I’m trying to fine tune the whisper model with a custom data set but I’m getting a memory error.
numpy.core._exceptions._ArrayMemoryError: Unable to allocate 779. GiB for an array with shape (480000, 435681) and data type float32
I’m using the fine-tune-whisper-non-streaming code and the error is thrown at the following line of code:
batch["input_features"] = processor.feature_extractor(audio["array"], sampling_rate=audio["sampling_rate"]).input_features[0]
I’m concerned something is wrong with the audio["array"]
part of my custom dataset. In an effort to reuse the most code I changed the format of my custom dataset to match that of the common voice dataset used. My dataset starts as a CSV in the format of “wav file, transcription”

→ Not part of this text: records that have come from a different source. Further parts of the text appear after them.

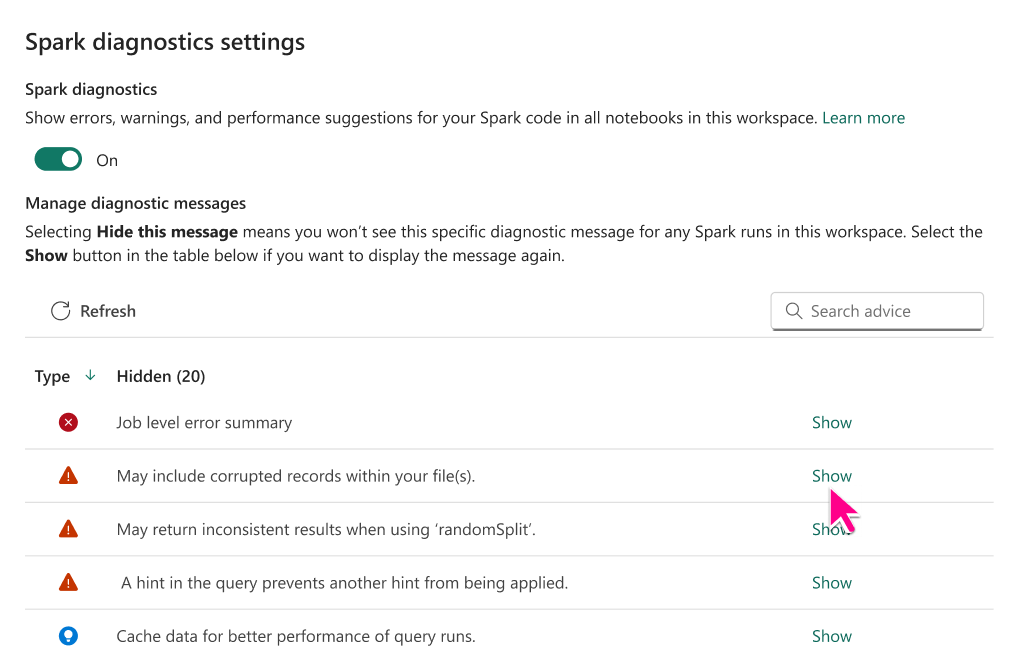Click the magnifying glass search icon
This screenshot has height=658, width=1016.
[794, 311]
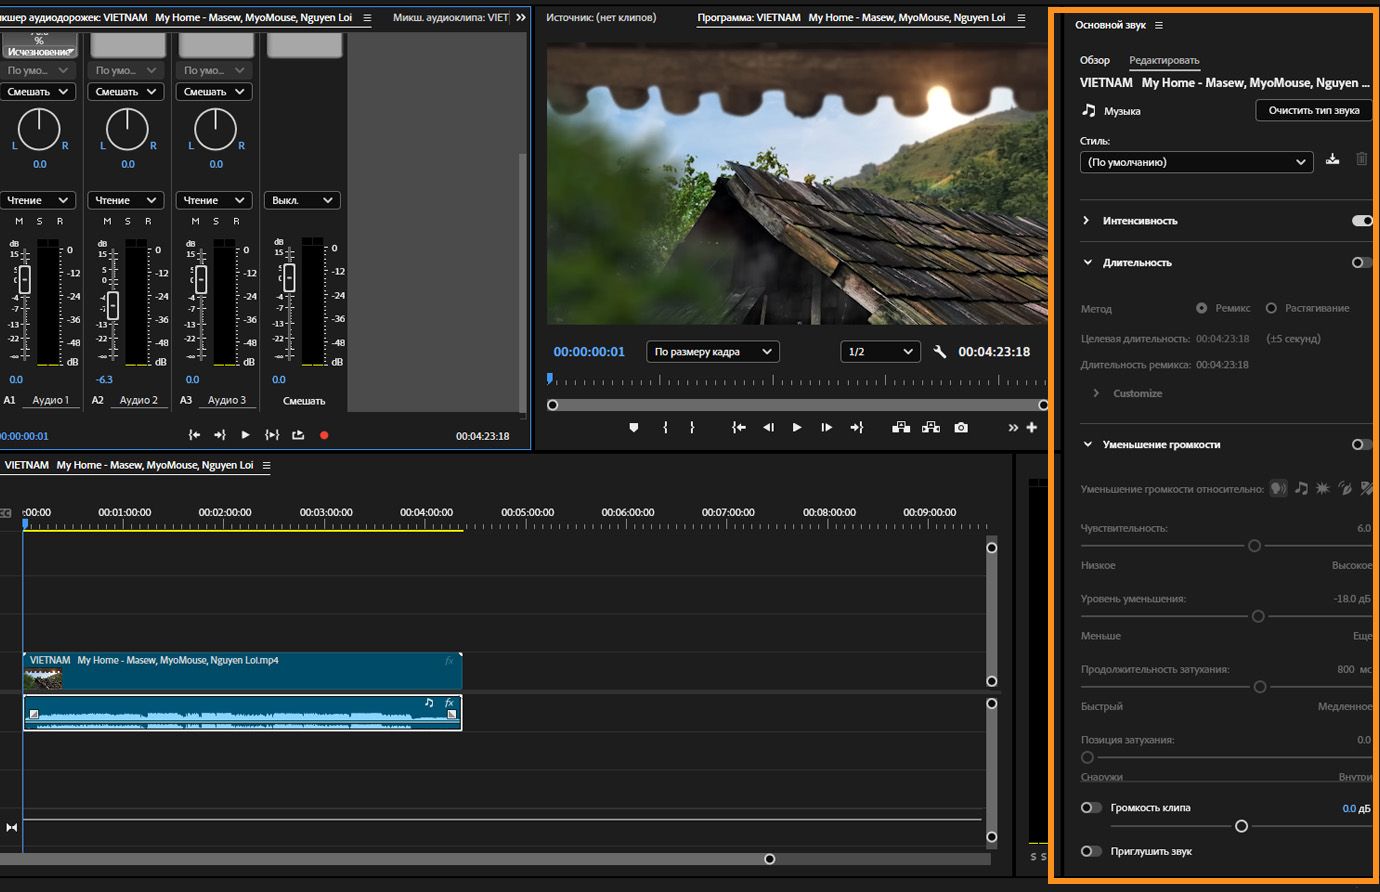Viewport: 1380px width, 892px height.
Task: Click the camera Export Frame icon
Action: coord(961,427)
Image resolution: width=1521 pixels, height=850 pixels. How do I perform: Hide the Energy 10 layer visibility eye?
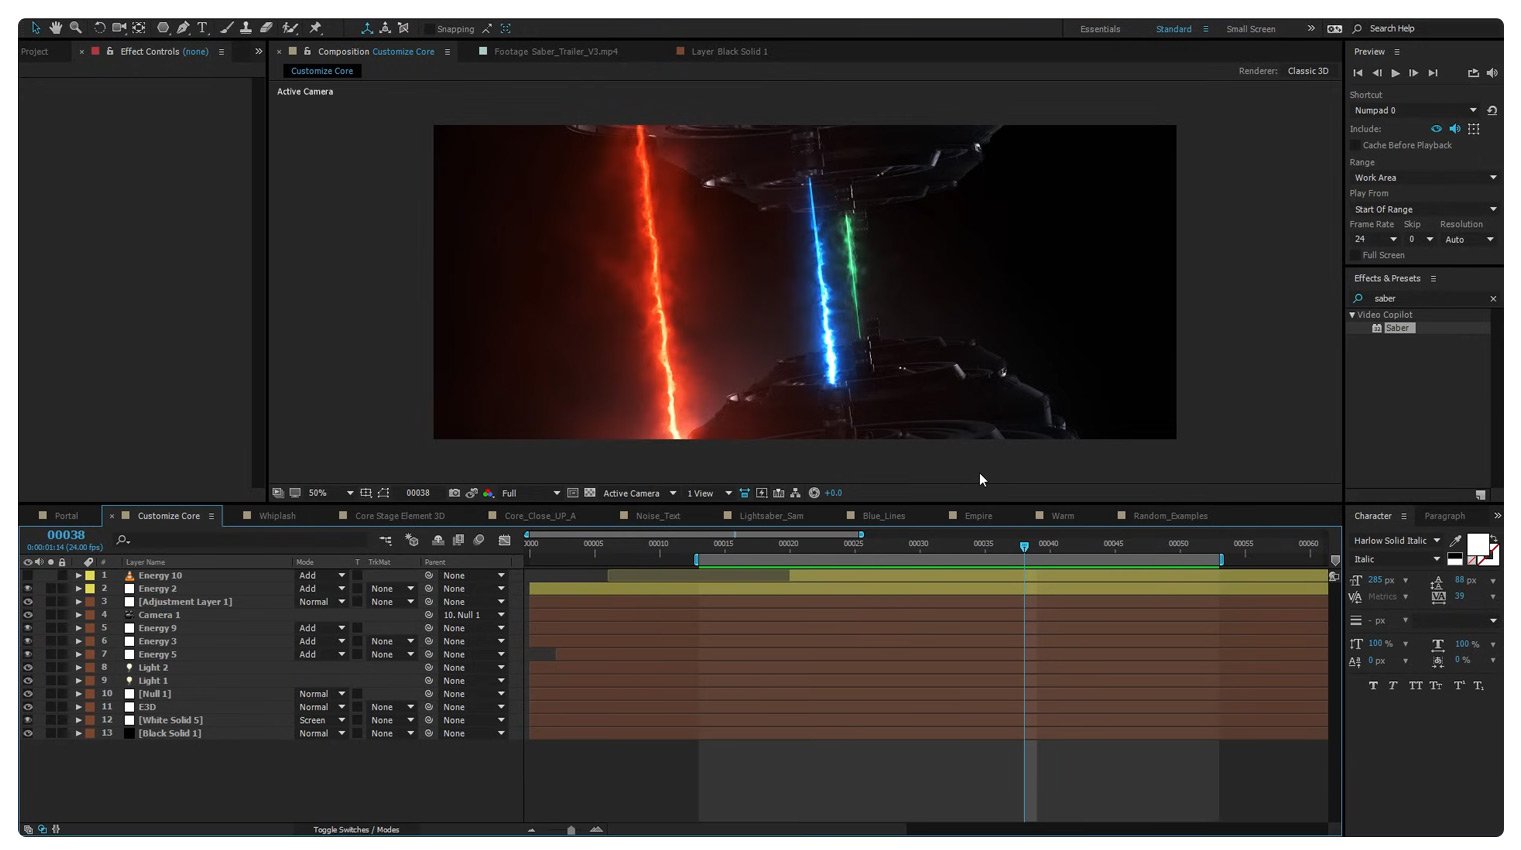pyautogui.click(x=28, y=575)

/home/username/location/of/wavfileOne.wav,transcription of the first utterance
/home/username/location/of/wavfileTwo.wav,transcription of the second utterance
I use the following code to go from my CSV to the DataSet Dict:
test_sentence = []
test_audio = []
with open('custom_dataset.csv', 'r') as read_obj:
csv_reader = reader(read_obj)
for row in csv_reader:
path = row[0]
speech_array, sampling_rate = librosa.load(path, sr=None)
audio_stuff = {'path':row[0], 'array': speech_array, 'sampling_rate': sampling_rate}
test_audio.append(audio_stuff)
test_sentence.append(row[1])
dataset_dict = {'audio': test_audio, 'sentence': test_sentence}
custom_dataset = Dataset.from_dict(dataset_dict)
The custom_dataset[audio][array]
is of float32 just like common voice array. Again my biggest concern is if I’m creating the array data correct ie speech_array, sampling_rate = librosa.load(path, sr=None)
. I’m using a subset (5 samples) of my dataset for testing. The longest wav file in the subset is 12 seconds long. I’m able to use the same dataset to fine tune from the wav2vec XLSR pretrained models with out any issues.